Die Gren­zen des staatlichen Priv­i­legs im Steuer­ar­rest: Grund­satz der Gle­ich­be­hand­lung des öffentlich- und pri­va­trechtlichen Gläubigers

«6.3.5. Es ste­ht fest, dass der Geset­zge­ber die Steuer- und Zoll­be­hör­den mit dem Erlass der in E. 6.3.4 hier­vor disku­tierten Spezialbes­tim­mungen priv­i­legieren wollte. Dieses Bestreben ste­ht in einem Span­nungsver­hält­nis zum Grund­satz der Gle­ich­be­hand­lung des öffentlich- und pri­va­trechtlichen Gläu­bigers, auf dem das Schuld­be­trei­bungsrecht beruht (…). Es muss angenom­men wer­den, dass sich der Geset­zge­ber nicht über Gebühr vom Grund­satz der Gle­ich­be­hand­lung öffentlich- und pri­va­trechtlich­er Gläu­biger ent­fer­nen wollte. Der legit­ime Zweck der Spezialbes­tim­mungen beste­ht darin, dass den betrof­fe­nen Behör­den der Gang zum Arrest­gericht erspart bleibt. Eine weit­ere Priv­i­legierung dahinge­hend, dass auch für eine nicht recht­skräftige Sich­er­stel­lungsver­fü­gung in der Betrei­bung auf Sicher­heit­sleis­tung Recht­söff­nung erteilt wird, erscheint nicht sachgerecht.»

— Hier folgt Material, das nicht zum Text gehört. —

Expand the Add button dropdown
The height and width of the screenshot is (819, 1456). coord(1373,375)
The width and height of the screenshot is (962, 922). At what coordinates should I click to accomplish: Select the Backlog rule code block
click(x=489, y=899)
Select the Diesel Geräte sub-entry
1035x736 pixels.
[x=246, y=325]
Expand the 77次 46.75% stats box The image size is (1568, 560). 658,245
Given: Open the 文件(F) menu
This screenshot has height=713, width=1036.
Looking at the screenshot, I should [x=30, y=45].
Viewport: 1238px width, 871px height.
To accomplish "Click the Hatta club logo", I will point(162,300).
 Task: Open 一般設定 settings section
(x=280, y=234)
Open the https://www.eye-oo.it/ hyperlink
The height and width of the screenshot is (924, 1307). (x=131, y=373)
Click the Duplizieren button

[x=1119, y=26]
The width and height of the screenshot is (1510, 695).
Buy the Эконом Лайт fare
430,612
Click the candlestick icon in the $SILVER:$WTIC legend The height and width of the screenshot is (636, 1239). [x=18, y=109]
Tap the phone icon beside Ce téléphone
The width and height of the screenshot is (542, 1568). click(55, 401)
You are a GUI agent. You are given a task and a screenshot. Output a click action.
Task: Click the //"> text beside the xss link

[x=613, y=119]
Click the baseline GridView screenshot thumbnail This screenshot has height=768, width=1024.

Nur die recht­skräftige Sich­er­stel­lungsver­fü­gung stellt einen defin­i­tiv­en Recht­söff­nungsti­tel dar

«6.3.6. Gemäss Art. 169 Abs. 1 Satz 2 DBG sind Sich­er­stel­lungsver­fü­gun­gen sofort voll­streck­bar. Dies erk­lärt sich offenkundig aus ihrer Funk­tion als Arrest­be­fehl. Mit dem Vol­lzug des Arrests ist der Sicherungszweck erfüllt. Die Bestä­ti­gung des ange­focht­e­nen Urteils hätte zur Folge, dass der Beschw­erdegeg­ner­in darüber hin­aus bere­its eine Ver­w­er­tung der mit Arrest belegten Ver­mö­genswerte ermöglicht würde, bevor das vom Beschw­erde­führer frist­gerecht ange­hobene Beschw­erde­v­er­fahren abgeschlossen und die Sich­er­stel­lungsver­fü­gung in Recht­skraft erwach­sen ist. Es ist aber mit der ratio legis von Art. 169 Abs. 1 Satz 2 DBG nicht vere­in­bar, in das Eigen­tum der Steuerpflichti­gen einzu­greifen und dieses zu ver­w­erten, bevor ein vom Beschw­erde­führer angerufenes Ver­wal­tungs­gericht über die Voraus­set­zun­gen der Sich­er­stel­lung materiell entsch­ieden hat. Die Betrei­bung auf Sicher­heit­sleis­tung kann daher erst nach Ein­tritt der Recht­skraft der Sich­er­stel­lungsver­fü­gung fort­ge­set­zt wer­den. Dementsprechend bildet erst die recht­skräftige Sich­er­stel­lungsver­fü­gung einen defin­i­tiv­en Recht­söff­nungsti­tel im Sinne von Art. 80 Abs. 2 Ziff. 2 SchKG

Vor diesem Hin­ter­grund hob das Bun­des­gericht das Urteil der Vorin­stanz auf und wies das Recht­söff­nungs­ge­such der Gläu­bigerin man­gels recht­skräftiger Sich­er­stel­lungsver­fü­gung ab.